→ Challenge
Rewrite every item below, replacing "computer-use agent" with "desktop automation agent" wherever it occurs and leaving everything else unchanged.

Some records:
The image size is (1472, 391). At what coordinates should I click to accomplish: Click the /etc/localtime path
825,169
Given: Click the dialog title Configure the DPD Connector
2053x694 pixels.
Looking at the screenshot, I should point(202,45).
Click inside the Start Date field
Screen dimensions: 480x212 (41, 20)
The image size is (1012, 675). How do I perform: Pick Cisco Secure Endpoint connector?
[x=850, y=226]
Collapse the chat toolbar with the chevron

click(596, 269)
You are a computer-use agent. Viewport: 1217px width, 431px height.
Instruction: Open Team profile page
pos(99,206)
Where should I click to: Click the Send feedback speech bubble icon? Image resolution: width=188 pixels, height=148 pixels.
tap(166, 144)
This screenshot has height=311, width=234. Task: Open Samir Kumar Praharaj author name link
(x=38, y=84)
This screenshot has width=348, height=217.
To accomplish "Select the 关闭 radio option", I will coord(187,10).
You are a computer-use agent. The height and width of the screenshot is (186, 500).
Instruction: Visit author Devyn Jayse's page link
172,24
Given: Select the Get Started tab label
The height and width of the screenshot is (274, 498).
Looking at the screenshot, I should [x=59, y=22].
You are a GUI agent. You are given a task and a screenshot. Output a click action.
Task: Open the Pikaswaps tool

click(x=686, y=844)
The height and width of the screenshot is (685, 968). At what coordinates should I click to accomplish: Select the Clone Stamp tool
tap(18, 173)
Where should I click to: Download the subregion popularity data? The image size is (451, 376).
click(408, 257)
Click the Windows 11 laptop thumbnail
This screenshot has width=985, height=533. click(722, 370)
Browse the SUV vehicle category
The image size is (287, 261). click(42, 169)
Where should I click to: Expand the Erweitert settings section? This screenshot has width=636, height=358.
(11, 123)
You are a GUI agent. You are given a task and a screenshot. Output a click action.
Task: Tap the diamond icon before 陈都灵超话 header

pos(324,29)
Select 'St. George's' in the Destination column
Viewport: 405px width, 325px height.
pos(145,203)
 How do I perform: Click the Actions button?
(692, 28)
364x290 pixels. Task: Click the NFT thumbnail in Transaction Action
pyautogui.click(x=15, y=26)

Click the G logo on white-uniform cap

→ Result below
The image size is (1472, 391). At what coordinates should I click to accomplish: Click the /etc/localtime path
825,169
Given: Click the dialog title Configure the DPD Connector
2053x694 pixels.
Looking at the screenshot, I should point(202,45).
Click inside the Start Date field
Screen dimensions: 480x212 (41, 20)
The image size is (1012, 675). How do I perform: Pick Cisco Secure Endpoint connector?
[x=850, y=226]
Collapse the chat toolbar with the chevron

click(596, 269)
You are a desktop automation agent. Viewport: 1217px width, 431px height.
Instruction: Open Team profile page
pos(99,206)
Where should I click to: Click the Send feedback speech bubble icon? Image resolution: width=188 pixels, height=148 pixels.
tap(166, 144)
This screenshot has height=311, width=234. Task: Open Samir Kumar Praharaj author name link
(x=38, y=84)
This screenshot has width=348, height=217.
To accomplish "Select the 关闭 radio option", I will coord(187,10).
You are a desktop automation agent. The height and width of the screenshot is (186, 500).
Instruction: Visit author Devyn Jayse's page link
172,24
Given: Select the Get Started tab label
The height and width of the screenshot is (274, 498).
Looking at the screenshot, I should [x=59, y=22].
You are a GUI agent. You are given a task and a screenshot. Output a click action.
Task: Open the Pikaswaps tool

click(x=686, y=844)
The height and width of the screenshot is (685, 968). At what coordinates should I click to accomplish: Select the Clone Stamp tool
tap(18, 173)
Where should I click to: Download the subregion popularity data? The image size is (451, 376).
click(408, 257)
Click the Windows 11 laptop thumbnail
This screenshot has width=985, height=533. click(722, 370)
Browse the SUV vehicle category
The image size is (287, 261). click(42, 169)
Where should I click to: Expand the Erweitert settings section? This screenshot has width=636, height=358.
(11, 123)
You are a GUI agent. You are given a task and a screenshot. Output a click action.
Task: Tap the diamond icon before 陈都灵超话 header

pos(324,29)
Select 'St. George's' in the Destination column
Viewport: 405px width, 325px height.
pos(145,203)
 How do I perform: Click the Actions button?
(692, 28)
364x290 pixels. Task: Click the NFT thumbnail in Transaction Action
pyautogui.click(x=15, y=26)

Click the G logo on white-uniform cap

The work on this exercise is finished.